Kurt existed inside the mounting charge of Pop but was as well outside of it, offer a rejoinder to a lopsidedly male matter — she took Claes Oldenburg'due south manifesto, "I am for the art that a kid licks, after peeling away the wrapper," and pushed it full tilt, muscling the loftier-octane aesthetic of the movement into the delicate and feminine forms of viscous Scottie dogs and Swedish Fish. Her slick representations of molded saccharide can be slightly unsettling. In "Ever Eat Anything That Made You Experience Similar Saturday Night on Tuesday Afternoon," German language Berries languish in a dark puddle, licorice tendrils lapping at their edges — a "Garden of Earthly Delights" rendered in glucose and gelatin.

Where much of Popular was consternated with commercial civilization, offering criticism steeped in the linguistic communication of advertising graphics, Kurt, who lived in Germany for a year later finishing graduate schoolhouse, relied solely on straight observation. "I wasn't thinking in terms of a bulletin, 'Oh, look how we're such consumers that nosotros have this candy,"' she says. "But it did eventually get interesting to see how different countries looked at candy, and the regard for candy, and how it played a life in the culture of the country, especially Jujubes."

Remarkably, throughout her tenure at Jill Kornblee's gallery, Kurt was considered a New York creative person — despite having lived in New York for just 2 weeks. "My output has never been prolific, but she had enough people in the gallery that she could beget to have an oddball similar me," Kurt said. "Information technology was just cracking, until she decided to exit of business concern. The whole tone of what people wanted was changing. Pop had kind of had its 24-hour interval. It was conceptual art, David Salle, Clemente." And Kurt wasn't almost to start making minimalist polyurethane constructions. "I was no Dan Flavin," she laughs.

Image

Credit... Courtesy of the artist and Albertz Benda

In Duluth, Minn., where she's lived since 1970, Kurt continued to paint. "I felt actually funny at first not having a gallery in New York, and I was extremely upset and nervous about that for a long time, merely I kept painting every bit though I did have a gallery. Which isn't exactly a realistic thought, but I did, because that'south what I did in life."

Kurt'southward meticulousness volition resonate with anyone who never feels satisfied with their ain work; in 1972, she missed inclusion in the mammoth exhibition "Documenta five" because she was busy working on the selected slice by its deadline.
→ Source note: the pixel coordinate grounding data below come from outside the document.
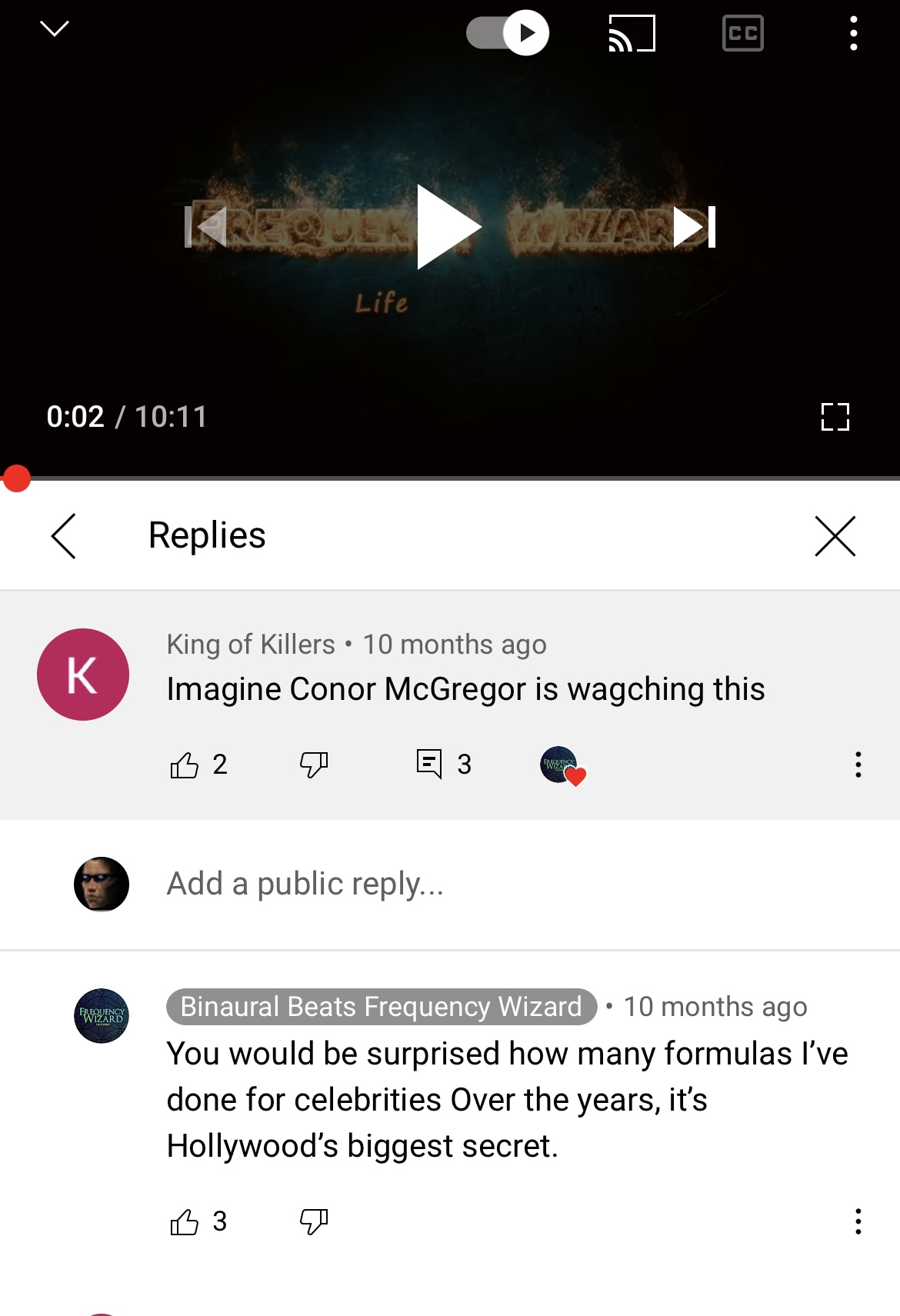Tap the Cast to device icon

coord(632,33)
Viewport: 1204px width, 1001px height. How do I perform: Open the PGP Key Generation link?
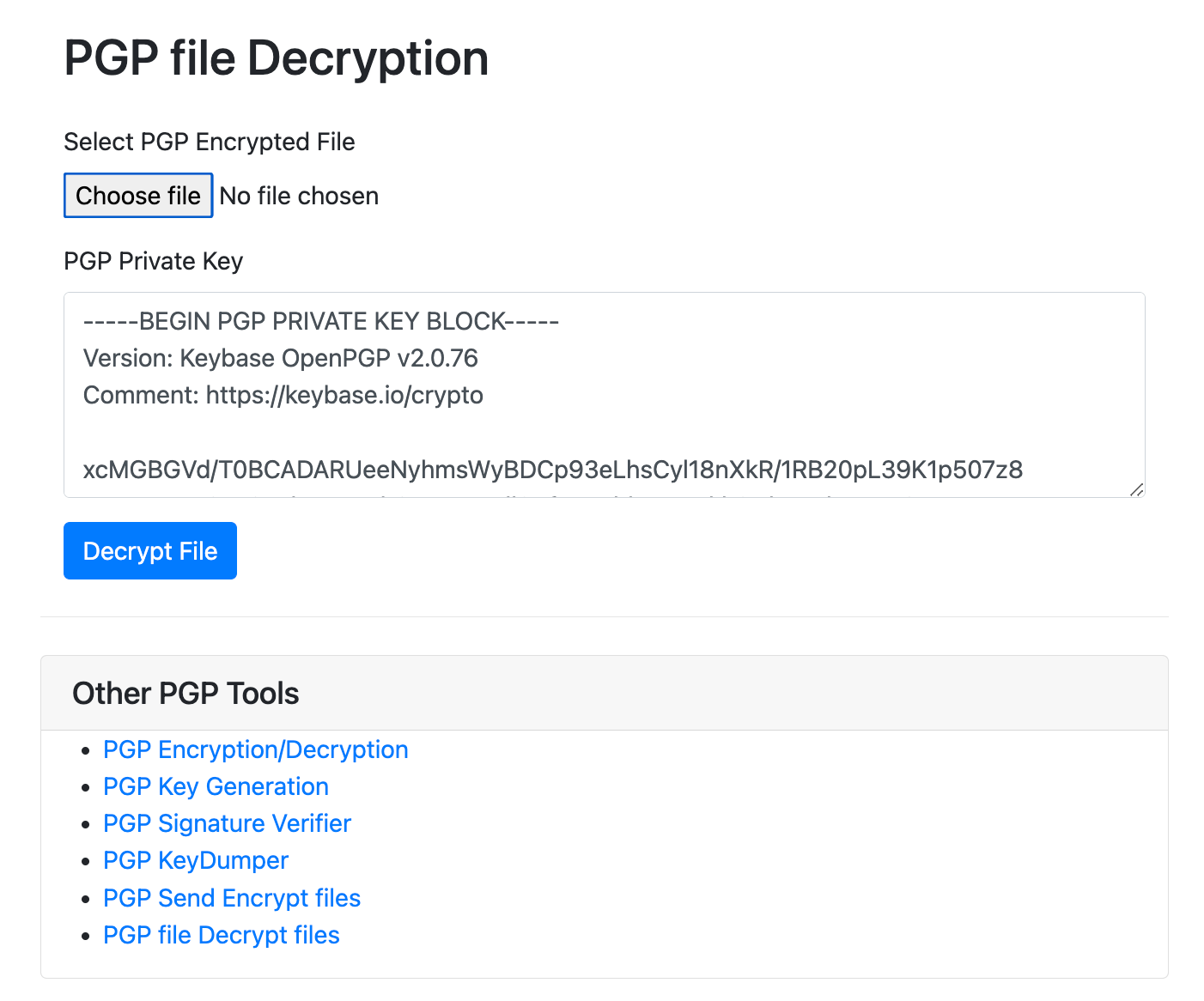(216, 786)
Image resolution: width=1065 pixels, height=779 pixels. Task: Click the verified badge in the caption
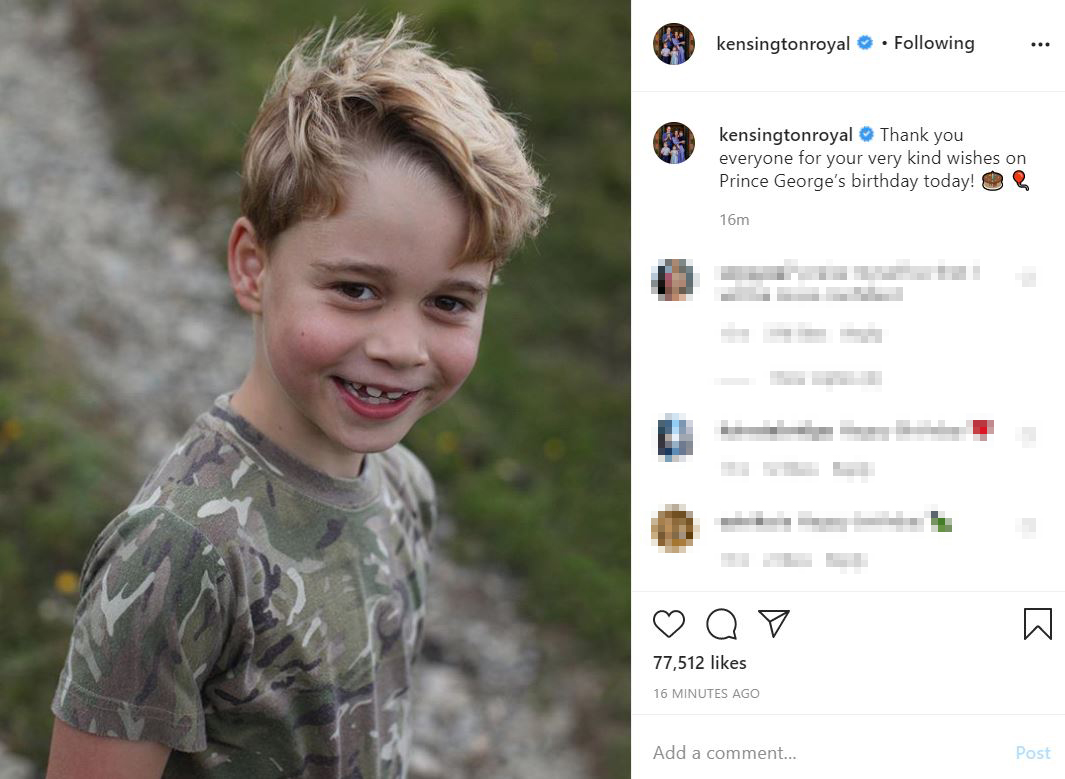coord(867,135)
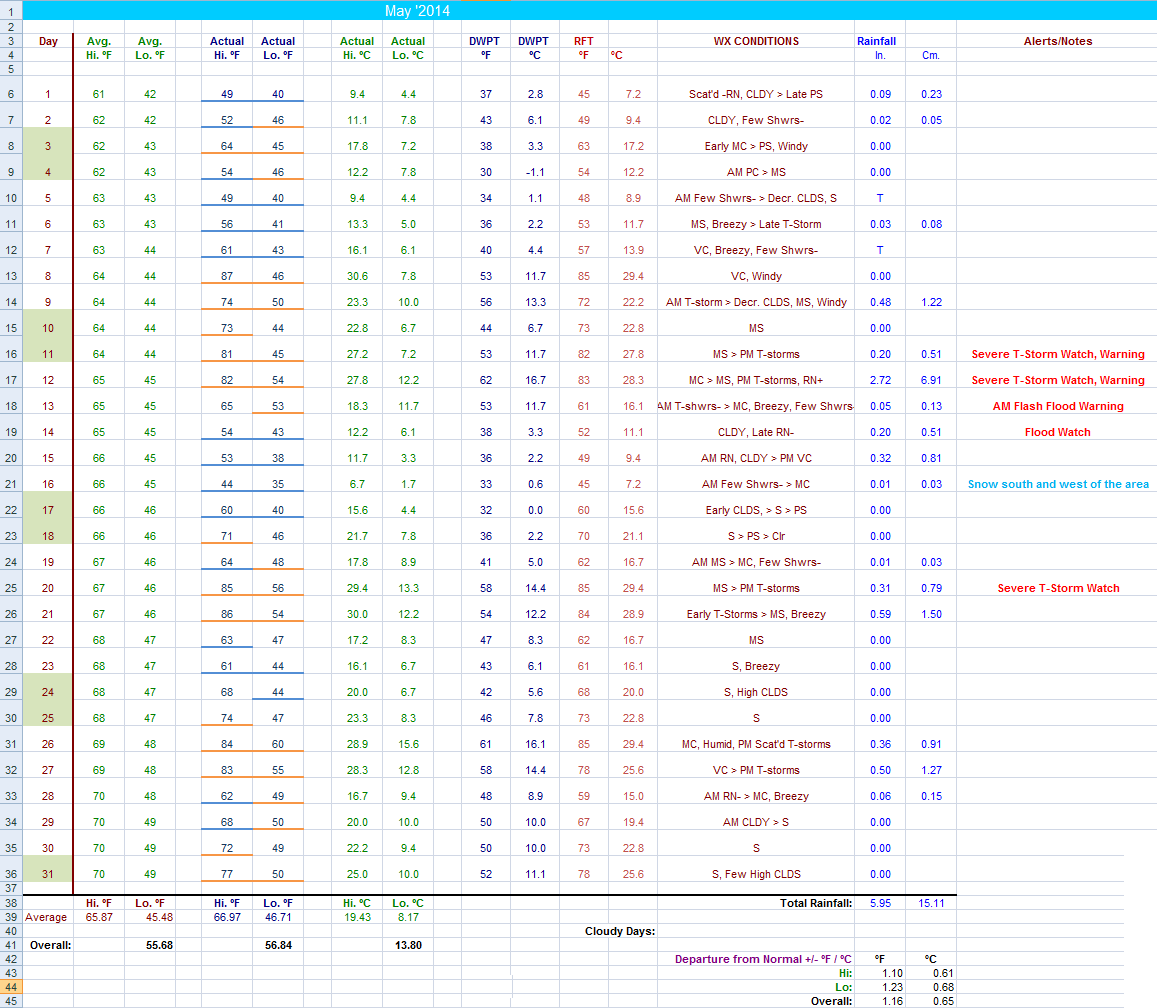Image resolution: width=1157 pixels, height=1008 pixels.
Task: Select the 2.72 rainfall inches cell
Action: (x=880, y=380)
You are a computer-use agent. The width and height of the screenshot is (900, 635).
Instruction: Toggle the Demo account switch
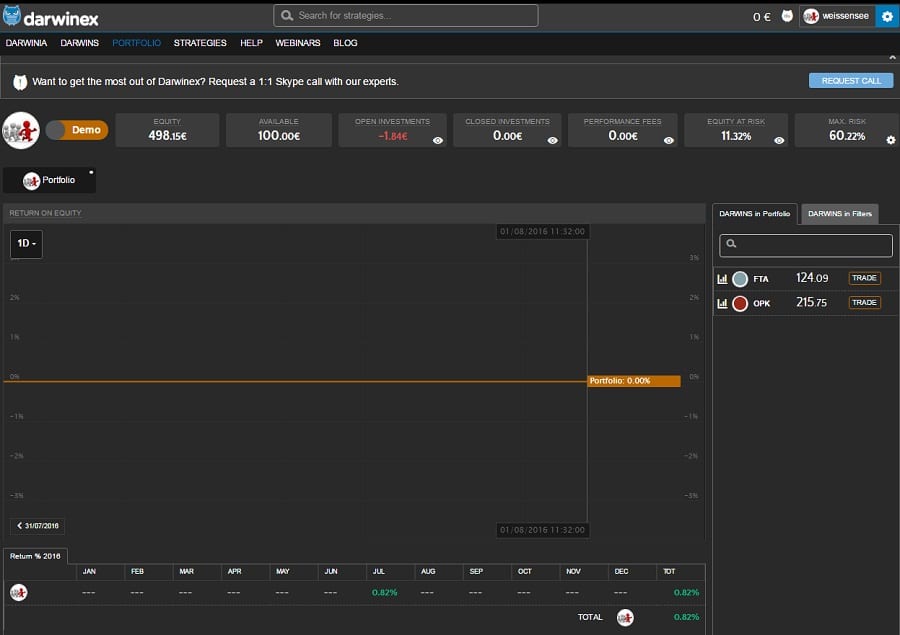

The Albertz Benda show collects nearly all of Kurt's big-calibration paintings alongside her meaty graphite drawings, and also serves as the debut of a new painting, which, considering Kurt has been working on it since 1996, is no minor thing. Even at present, as information technology's readied in the gallery, Kurt considers it unfinished. "She was considering adding a layer of varnish," says Thorsten Albertz, a co-founder of the gallery, "but I promise she doesn't."

"There were interruptions," Kurt says of the painting, an xi-foot-wide precious stone box of pastilles and peppermints titled "Hallelujah." "I did other things, I did some drawings, I did other paintings. I didn't realize it for a while, I had a block. Each processed seemed to have its ain demands. It just took that long to finish information technology."